> [ИСХОДНЫЕ ДАННЫЕ]
════════

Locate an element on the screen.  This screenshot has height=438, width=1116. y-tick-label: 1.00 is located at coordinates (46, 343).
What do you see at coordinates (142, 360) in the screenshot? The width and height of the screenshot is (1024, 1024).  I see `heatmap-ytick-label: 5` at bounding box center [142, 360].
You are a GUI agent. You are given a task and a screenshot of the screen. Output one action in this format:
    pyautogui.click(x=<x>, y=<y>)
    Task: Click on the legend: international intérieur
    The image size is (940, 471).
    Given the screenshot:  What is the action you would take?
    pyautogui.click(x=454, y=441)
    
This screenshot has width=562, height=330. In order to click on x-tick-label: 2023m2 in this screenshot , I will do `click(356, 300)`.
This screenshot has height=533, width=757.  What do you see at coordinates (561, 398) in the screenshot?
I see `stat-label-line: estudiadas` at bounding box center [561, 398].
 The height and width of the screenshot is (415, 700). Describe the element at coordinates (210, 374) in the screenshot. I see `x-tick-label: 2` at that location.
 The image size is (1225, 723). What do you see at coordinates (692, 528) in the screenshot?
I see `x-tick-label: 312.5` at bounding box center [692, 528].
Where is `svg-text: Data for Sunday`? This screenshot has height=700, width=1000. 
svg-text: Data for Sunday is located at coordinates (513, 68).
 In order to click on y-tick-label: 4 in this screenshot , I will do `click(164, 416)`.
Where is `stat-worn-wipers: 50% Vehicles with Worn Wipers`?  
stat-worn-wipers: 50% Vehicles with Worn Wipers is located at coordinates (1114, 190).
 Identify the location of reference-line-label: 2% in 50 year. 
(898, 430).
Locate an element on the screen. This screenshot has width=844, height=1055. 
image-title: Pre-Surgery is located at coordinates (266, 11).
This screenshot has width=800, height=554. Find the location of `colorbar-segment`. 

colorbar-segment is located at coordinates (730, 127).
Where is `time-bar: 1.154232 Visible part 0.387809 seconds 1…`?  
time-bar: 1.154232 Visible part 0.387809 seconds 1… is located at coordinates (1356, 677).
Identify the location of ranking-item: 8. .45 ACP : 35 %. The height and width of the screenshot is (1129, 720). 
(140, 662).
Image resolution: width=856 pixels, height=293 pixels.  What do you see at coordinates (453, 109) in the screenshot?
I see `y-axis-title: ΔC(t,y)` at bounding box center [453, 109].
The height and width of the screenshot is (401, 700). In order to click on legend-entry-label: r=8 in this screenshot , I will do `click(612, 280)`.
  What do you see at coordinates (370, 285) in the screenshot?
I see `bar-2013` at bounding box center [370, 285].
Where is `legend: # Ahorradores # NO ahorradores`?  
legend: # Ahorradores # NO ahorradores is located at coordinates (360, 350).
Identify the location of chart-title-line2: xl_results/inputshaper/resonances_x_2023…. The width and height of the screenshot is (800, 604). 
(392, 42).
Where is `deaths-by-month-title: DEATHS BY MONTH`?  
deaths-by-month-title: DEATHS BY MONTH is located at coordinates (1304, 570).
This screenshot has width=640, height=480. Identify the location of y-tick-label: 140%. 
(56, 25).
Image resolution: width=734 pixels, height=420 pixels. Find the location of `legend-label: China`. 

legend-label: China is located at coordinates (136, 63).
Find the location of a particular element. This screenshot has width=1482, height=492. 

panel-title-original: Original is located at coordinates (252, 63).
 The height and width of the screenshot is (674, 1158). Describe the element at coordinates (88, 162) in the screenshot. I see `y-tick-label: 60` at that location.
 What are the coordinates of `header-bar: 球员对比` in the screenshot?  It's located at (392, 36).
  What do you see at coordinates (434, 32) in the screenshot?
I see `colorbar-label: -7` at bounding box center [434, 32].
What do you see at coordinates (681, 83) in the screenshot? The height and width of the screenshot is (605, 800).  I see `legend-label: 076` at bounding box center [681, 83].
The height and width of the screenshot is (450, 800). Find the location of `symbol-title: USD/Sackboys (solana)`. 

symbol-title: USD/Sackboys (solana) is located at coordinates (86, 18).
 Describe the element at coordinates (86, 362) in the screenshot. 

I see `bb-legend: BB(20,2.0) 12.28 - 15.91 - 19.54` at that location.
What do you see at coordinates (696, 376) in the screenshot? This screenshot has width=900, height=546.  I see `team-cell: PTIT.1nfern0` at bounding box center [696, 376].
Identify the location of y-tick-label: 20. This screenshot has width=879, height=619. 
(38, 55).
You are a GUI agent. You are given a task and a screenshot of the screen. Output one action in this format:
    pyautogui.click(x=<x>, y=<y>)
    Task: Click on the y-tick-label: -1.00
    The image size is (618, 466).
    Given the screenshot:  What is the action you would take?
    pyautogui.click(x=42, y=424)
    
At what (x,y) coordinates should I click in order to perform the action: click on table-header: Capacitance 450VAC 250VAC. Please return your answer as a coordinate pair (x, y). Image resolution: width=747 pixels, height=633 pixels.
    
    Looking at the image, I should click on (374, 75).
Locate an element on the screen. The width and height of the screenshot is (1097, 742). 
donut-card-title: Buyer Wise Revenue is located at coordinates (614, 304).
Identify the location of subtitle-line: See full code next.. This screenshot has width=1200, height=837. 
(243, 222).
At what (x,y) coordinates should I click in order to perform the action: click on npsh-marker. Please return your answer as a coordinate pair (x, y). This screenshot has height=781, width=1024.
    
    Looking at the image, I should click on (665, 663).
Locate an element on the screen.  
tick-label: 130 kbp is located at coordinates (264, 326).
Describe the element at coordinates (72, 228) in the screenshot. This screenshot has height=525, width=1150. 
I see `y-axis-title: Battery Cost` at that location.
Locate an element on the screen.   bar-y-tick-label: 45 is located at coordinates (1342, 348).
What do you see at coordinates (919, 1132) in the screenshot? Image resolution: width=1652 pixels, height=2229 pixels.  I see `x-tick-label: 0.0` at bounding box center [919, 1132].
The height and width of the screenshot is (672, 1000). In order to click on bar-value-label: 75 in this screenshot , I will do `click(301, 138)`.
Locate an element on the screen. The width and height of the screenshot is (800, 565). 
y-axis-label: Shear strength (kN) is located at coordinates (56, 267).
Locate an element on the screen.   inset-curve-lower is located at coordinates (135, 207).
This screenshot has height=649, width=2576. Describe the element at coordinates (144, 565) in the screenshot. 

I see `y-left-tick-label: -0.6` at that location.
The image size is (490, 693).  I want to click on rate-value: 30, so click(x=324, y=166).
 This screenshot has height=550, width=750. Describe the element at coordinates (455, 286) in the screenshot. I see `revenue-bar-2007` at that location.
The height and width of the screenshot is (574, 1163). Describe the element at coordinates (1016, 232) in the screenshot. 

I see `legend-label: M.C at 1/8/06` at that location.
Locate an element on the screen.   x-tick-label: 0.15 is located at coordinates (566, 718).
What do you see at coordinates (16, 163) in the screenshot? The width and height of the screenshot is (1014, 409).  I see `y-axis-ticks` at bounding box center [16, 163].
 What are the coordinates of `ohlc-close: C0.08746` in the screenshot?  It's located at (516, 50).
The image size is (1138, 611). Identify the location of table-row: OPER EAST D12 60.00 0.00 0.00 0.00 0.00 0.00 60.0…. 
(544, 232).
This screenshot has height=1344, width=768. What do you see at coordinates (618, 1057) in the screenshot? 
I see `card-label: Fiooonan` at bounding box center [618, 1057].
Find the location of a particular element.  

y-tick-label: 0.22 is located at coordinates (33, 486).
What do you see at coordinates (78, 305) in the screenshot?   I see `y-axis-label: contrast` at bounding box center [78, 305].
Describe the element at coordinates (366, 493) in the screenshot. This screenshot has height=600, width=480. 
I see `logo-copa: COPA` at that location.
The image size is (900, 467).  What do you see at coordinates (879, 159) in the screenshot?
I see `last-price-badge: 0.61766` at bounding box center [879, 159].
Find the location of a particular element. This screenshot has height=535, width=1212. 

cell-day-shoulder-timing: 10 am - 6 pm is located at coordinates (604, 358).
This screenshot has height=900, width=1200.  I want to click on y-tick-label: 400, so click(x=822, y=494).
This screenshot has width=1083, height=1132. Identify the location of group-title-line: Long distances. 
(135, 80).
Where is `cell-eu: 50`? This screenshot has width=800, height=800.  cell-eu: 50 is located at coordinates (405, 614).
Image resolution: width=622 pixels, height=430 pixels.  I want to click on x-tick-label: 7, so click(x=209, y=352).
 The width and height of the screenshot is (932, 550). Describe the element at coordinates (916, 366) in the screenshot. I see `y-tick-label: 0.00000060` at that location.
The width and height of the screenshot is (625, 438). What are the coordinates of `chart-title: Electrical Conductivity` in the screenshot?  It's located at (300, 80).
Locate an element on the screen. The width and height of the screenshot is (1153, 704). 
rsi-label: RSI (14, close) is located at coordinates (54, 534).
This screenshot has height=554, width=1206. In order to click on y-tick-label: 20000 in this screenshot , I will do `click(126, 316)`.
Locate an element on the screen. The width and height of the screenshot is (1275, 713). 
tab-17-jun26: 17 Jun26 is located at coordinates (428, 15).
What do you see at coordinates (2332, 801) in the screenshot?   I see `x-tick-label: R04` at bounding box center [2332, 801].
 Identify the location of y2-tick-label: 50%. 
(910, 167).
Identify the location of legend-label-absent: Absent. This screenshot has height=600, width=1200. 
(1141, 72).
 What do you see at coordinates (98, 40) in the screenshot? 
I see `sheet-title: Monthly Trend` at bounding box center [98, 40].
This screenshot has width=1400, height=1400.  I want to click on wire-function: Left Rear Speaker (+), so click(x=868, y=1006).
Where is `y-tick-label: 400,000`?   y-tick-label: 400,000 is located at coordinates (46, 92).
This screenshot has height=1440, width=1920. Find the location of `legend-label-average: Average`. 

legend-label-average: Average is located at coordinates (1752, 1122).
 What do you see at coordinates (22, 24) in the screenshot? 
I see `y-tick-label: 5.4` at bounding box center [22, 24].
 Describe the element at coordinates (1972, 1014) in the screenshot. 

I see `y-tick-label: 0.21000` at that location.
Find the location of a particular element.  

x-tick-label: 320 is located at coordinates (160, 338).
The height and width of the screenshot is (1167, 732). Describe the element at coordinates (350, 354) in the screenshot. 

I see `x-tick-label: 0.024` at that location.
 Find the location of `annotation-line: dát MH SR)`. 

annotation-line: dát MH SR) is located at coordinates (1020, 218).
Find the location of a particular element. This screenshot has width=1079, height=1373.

════════

Перепишите дословно строки, начиная со строки, где есть «The height and width of the screenshot is (450, 800).», и заканчивая строкой, где есть «What do you see at coordinates (696, 376)».

The height and width of the screenshot is (450, 800). Find the location of `symbol-title: USD/Sackboys (solana)`. 

symbol-title: USD/Sackboys (solana) is located at coordinates (86, 18).
 Describe the element at coordinates (86, 362) in the screenshot. 

I see `bb-legend: BB(20,2.0) 12.28 - 15.91 - 19.54` at that location.
What do you see at coordinates (696, 376) in the screenshot? This screenshot has width=900, height=546.  I see `team-cell: PTIT.1nfern0` at bounding box center [696, 376].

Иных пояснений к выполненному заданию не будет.